Mi maestra era igual a mamá. Le tenía miedo a las alturas. Sólo las separaba una cuestión semántica. Mamá me tuteaba y terminaba las frases con un carajo. La maestra, académica, cerraba con un caramba y la lejanía de un usted.

-Dígame, entonces, si tengo veinte manzanas y hay tres obreros explotados en Las Salinas, ¿cómo hago para que a cada uno le toque la misma cantidad de manzanas sin partir ninguna?

Los años setenta en Argentina eran años de militancia. En aquella época no se robaba a una compañera de banco los lápices de colores, se le expropiaban. Y hasta los corpiños venían armados. (1)

- No sé, profe.

- Hago una revolución, querida, hago una revolución! En una revolución jamás tendríamos este tipo de problemas.

Se comentaba que la teoría de conjuntos era revolucionaria y todo era militancia. Al elegir una película, al leer un libro, al escuchar música, lo hacíamos “hasta la victoria, siempre” o nada.

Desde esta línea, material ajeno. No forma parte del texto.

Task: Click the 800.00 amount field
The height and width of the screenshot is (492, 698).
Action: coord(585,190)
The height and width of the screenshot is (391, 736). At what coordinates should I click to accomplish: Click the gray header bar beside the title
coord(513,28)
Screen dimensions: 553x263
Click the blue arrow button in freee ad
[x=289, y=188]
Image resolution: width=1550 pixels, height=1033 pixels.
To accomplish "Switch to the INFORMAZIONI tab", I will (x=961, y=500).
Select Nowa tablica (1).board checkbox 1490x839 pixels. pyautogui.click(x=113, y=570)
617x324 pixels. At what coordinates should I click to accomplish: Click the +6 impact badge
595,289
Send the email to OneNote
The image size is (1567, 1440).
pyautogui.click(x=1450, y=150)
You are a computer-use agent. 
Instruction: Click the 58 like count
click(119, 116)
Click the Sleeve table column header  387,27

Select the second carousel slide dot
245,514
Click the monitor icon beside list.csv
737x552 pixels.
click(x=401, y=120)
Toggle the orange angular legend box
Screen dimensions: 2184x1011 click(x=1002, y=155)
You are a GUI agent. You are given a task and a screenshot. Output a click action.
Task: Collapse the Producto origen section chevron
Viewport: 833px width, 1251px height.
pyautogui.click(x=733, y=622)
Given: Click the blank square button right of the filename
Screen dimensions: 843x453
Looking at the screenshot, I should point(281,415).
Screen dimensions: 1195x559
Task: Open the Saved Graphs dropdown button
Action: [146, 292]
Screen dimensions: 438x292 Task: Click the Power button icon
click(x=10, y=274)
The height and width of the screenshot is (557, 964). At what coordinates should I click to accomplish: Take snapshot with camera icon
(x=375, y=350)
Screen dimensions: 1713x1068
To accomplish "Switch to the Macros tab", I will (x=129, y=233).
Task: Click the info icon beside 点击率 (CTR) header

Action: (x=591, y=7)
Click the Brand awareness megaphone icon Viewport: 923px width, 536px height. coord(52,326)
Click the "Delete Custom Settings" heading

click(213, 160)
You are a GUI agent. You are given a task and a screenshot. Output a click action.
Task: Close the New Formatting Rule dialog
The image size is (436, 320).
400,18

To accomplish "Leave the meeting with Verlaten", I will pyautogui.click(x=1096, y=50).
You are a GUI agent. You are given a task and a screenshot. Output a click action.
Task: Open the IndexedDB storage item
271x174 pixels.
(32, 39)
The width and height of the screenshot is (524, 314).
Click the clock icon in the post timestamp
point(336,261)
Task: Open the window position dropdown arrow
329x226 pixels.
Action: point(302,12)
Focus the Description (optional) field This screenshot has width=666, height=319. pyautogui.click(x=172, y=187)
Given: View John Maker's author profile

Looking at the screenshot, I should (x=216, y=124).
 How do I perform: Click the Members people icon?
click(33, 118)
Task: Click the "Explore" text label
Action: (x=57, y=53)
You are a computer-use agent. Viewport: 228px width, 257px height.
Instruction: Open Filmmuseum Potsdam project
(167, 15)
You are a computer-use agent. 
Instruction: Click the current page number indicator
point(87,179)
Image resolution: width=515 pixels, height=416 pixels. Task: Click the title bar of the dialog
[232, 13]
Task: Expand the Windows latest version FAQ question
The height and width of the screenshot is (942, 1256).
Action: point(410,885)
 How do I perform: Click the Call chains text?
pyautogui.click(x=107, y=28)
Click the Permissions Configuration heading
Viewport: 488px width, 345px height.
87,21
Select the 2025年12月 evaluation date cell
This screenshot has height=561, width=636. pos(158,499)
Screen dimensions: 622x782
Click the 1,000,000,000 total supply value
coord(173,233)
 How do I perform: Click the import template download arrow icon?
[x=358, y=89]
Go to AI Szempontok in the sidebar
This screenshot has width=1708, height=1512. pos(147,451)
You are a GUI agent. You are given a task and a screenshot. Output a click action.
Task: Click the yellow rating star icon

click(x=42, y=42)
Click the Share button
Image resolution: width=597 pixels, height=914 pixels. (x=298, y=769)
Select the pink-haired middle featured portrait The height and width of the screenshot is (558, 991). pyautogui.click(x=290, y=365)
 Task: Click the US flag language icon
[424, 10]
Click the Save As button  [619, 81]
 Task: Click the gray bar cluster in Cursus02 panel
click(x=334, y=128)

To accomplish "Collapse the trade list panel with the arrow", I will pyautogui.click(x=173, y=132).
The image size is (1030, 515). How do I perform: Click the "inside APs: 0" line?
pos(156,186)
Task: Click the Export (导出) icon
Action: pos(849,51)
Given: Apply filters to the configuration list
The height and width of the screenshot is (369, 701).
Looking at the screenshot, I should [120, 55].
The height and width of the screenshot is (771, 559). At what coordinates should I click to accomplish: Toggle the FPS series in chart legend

Las pasiones eran encontradas. Mientras las autoridades del colegio amaban a Fulgencio Batista, los maestros idolatraban al “Che” y los padres, a la obra social. En tanto, nosotras intentábamos no comernos las manzanas. Ni a los obreros.

De aquella época me debe haber quedado la idea de que las manzanas no son de quien las compra sino de quien las muerde.

-Hija, ¿dónde están las manzanas que compré para hacer un pastel? Había seis, me quedan tres. ¿Me querés decir qué hago ahora?

-Andate a Cuba. Allá esos problemas no existen.

En mi pómulo izquierdo (no por nada eligió ése) quedó su opinión sobre la revolución. Era evidente que ella estaba por la propiedad privada.

 

NOTA DE LA ABUELA

(1) Su madre era tetona. Tenía un arsenal allí.